▶ [About this exercise] Please retype the records below exactly as they appear, but leave out the pictures.

(Collection entries)
BEGIN

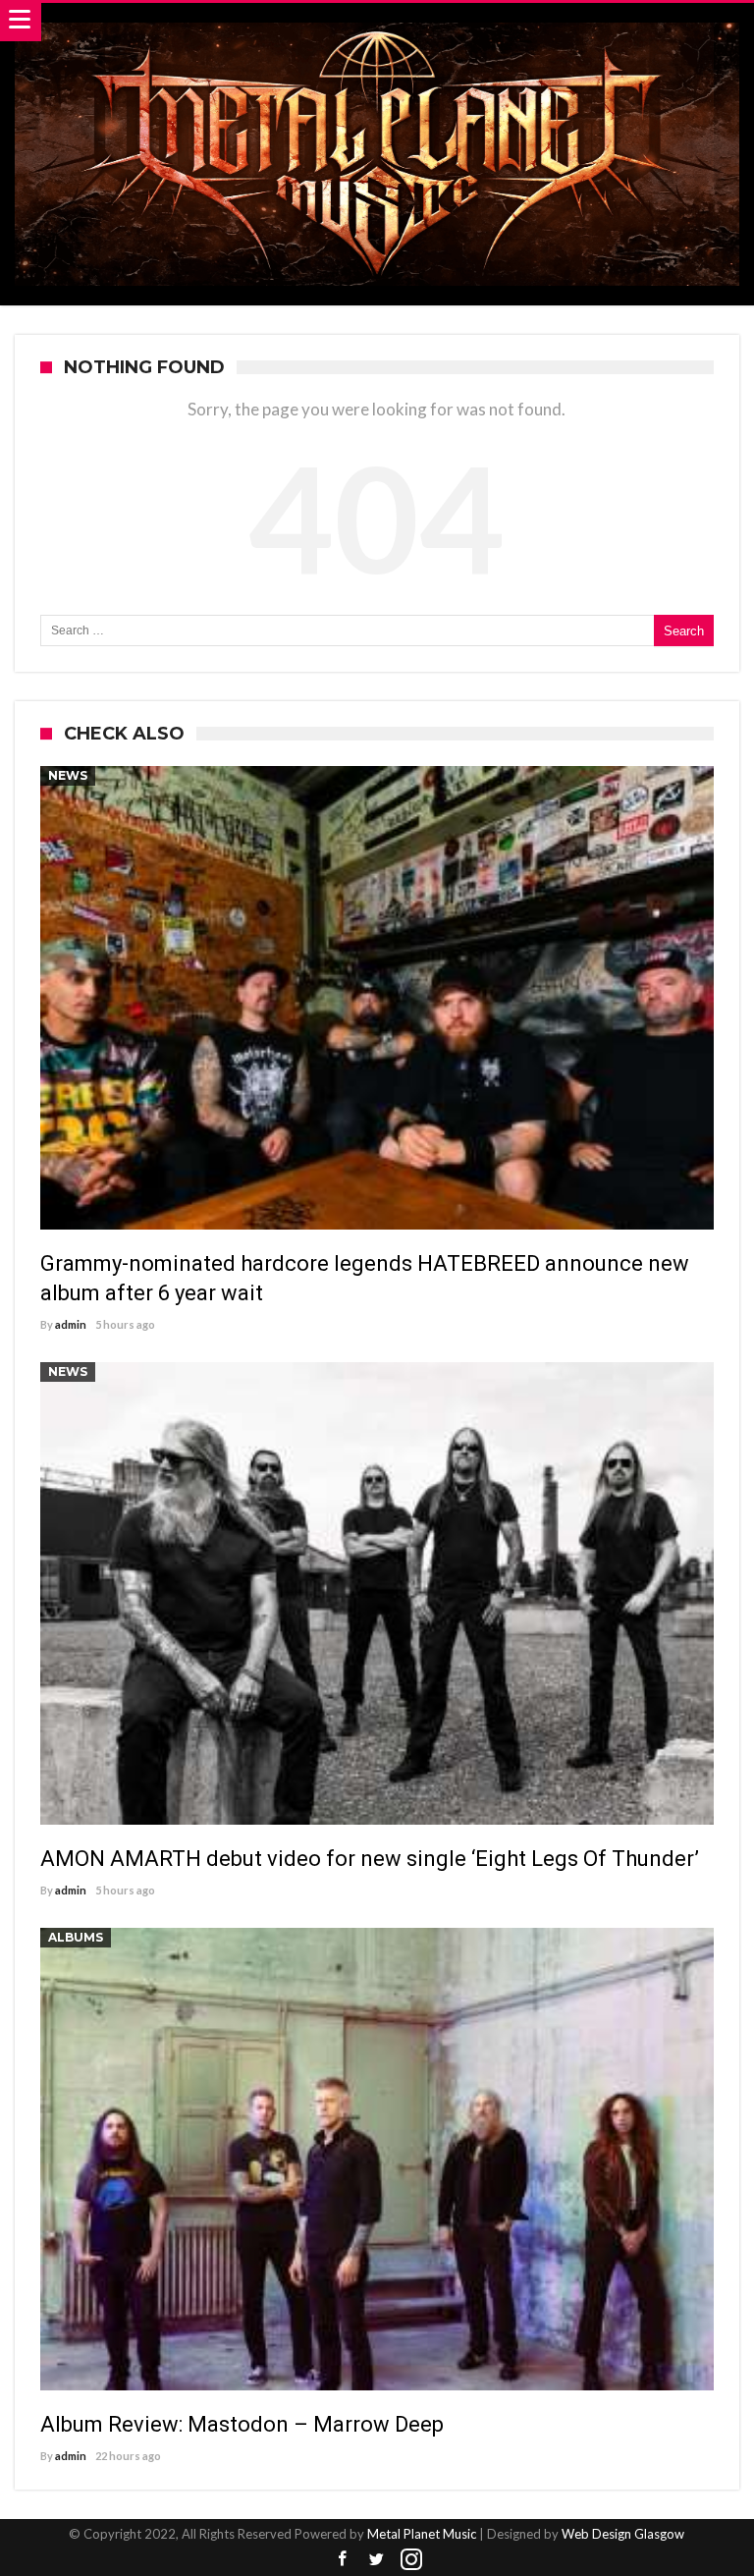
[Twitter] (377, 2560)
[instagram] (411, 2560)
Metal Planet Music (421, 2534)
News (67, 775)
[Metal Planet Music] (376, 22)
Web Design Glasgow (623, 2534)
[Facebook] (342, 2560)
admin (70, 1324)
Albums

END

▶ [Response below]
[Twitter] (377, 2560)
[instagram] (411, 2560)
Metal Planet Music (421, 2534)
News (67, 775)
[Metal Planet Music] (376, 22)
Web Design Glasgow (623, 2534)
[Facebook] (342, 2560)
admin (70, 1324)
Albums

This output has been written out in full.